Il faut croire au printemps lu par Marceau Cormerais / LES ÉCHOS
Son titre à première vue gentillet ne fait pas rêver. Mais il ne faut pas se fier aux apparences. Il est urgent de se plonger dans « Il faut croire au printemps » le nouveau roman de Marc Villemain, dernier volet de sa « trilogie du tendre ».
On déboule dans l’habitacle d’une voiture filant vers Étretat, complices involontaires d’un musicien qui s’en va donner aux eaux le cadavre de sa femme sous l’œil distrait de leur nourrisson, somnolant sur la banquette arrière. Ce mystérieux prologue s’achève aux aurores, aplat ciel normand, un corps chute. On tourne une page, dix années passent dans le récit, mais il fait toujours nuit.
Un polar ? Assurément pas. L’auteur refuse l’enquête, balaye l’indice ; le père traîne le remords comme un boulet et son fils est assez grand pour poser des questions. Deux personnages sans noms, décrits les yeux fermés, en suivant les traits des visages de la main, deux silhouettes prises de vagues dilections : pour le jazz, côté paternel, pour ce père inexplicablement meurtri, côté rejeton.
La fausse traque menée par le père pour retrouver une mère qu’il sait morte n’est qu’un devoir symbolique envers son fils, un prétexte au voyage et à l’errance qui permet à Villemain de les trimballer dans le noir. Le duo bourlingue sans but précis et fait penser à ces spectres de casinos qui jouent mécaniquement, ayant même oublié l’idée de victoire.
Billard d’âmes égarées
Obscurité oblige, le style est minutieux. Tâtonner ainsi n’est pas désagréable et fait s’attarder pêle-mêle sur la courbe d’une route, l’étoffe d’un vêtement ou la tension du corps qu’il occulte : par ce lent jeu de décor et d’atmosphère, l’auteur réussit son pari et plante sa nuit comme un billard d’âmes égarées.
Si l’œil cherche, l’oreille vagabonde. L’importance donnée aux silences et les incessantes références musicales donnent une dimension sonore au roman. Tout cela se lit comme on écouterait un trio dans les abysses des derniers jazz-clubs de Paris, où les touristes ne rentrent pas : une jam session qui confine parfois au sublime.
Le rythme de Villemain a quelque chose de voluptueux - une continuité entre les pensées des êtres qu’il ébauche et les paroles qu’ils échangent dans des dialogues très justement conçus. Empreint de tendresse, d’une curiosité pour les destins qui ne verse jamais dans le voyeurisme, il donne un roman comme une transe musicale où le soliste enragé reviendrait à un motif secret inlassablement rejoué : la femme. Celle que le père tue, qu’il désire, qu’il pleure et dont il rêve souvent ; jamais la même.

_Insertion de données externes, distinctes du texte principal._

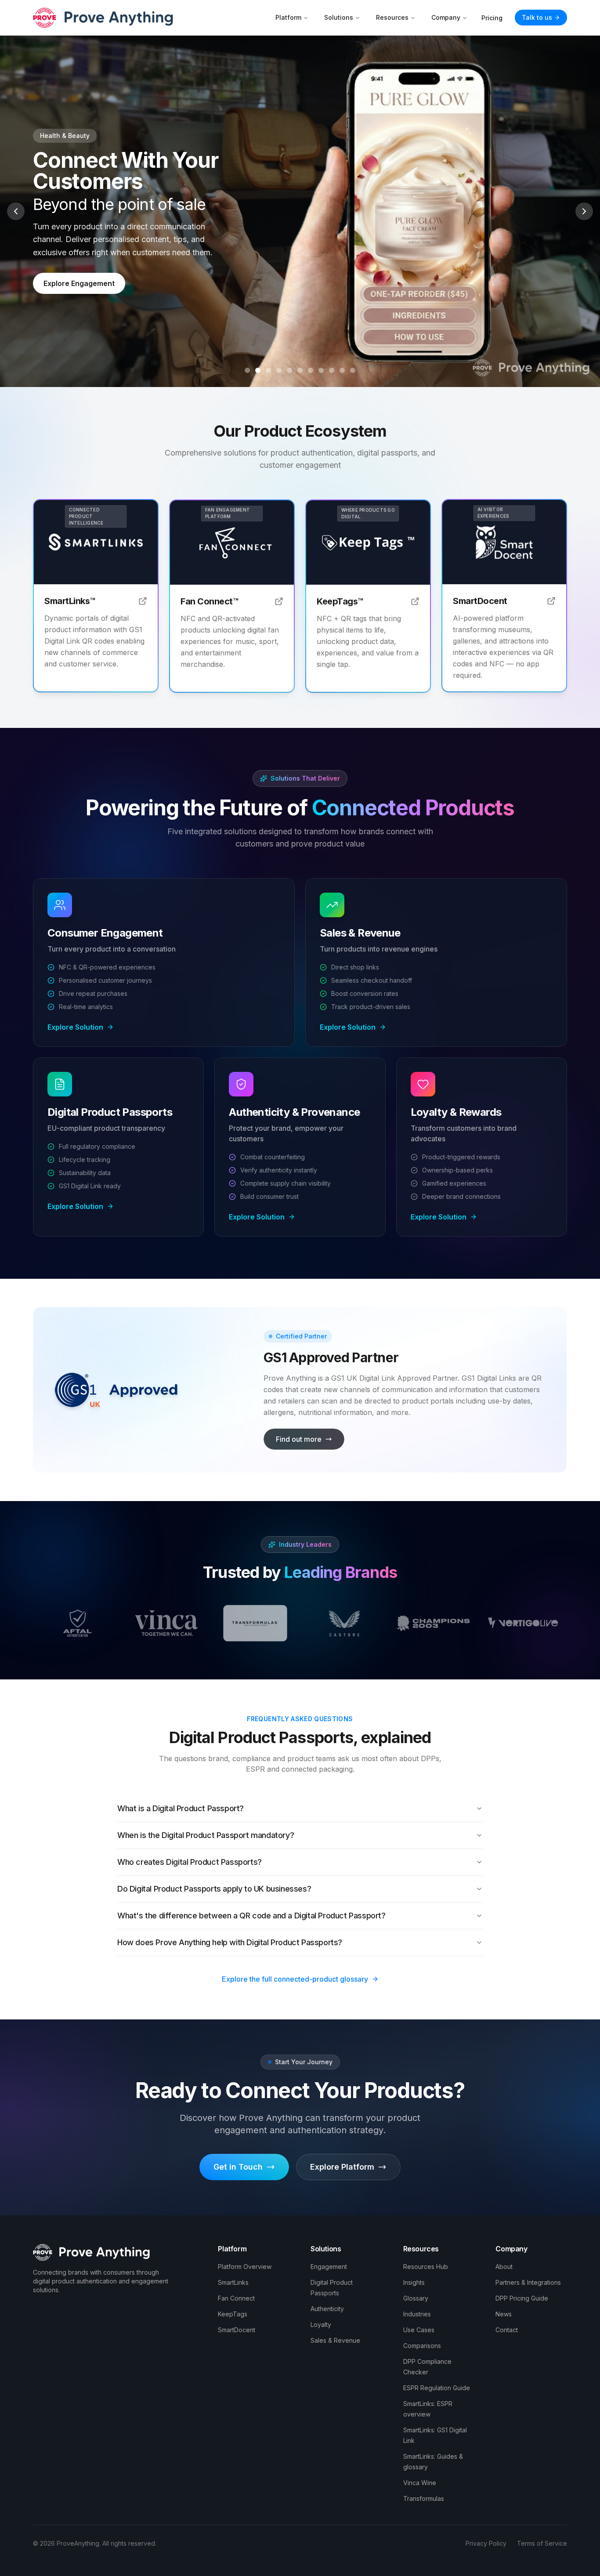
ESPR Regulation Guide (436, 2387)
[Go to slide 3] (268, 370)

Il y a porosité entre la narration et son objet et, fiévreusement, l’auteur entraîne le lecteur dans un ostinato ternaire : la Normandie / une voiture / une femme ; une autre voiture / la Bavière / une femme ; un avion / l’Irlande / une autre femme.
Si le texte de Villemain cède parfois à certaines facilités narratives et stylistiques, sa langue atypique autant que sa cohérence interne et sa tenue élégante en font un roman rare : à lire d’une traite, préférablement de nuit, et pourquoi pas sur fond sonore de Bill Evans.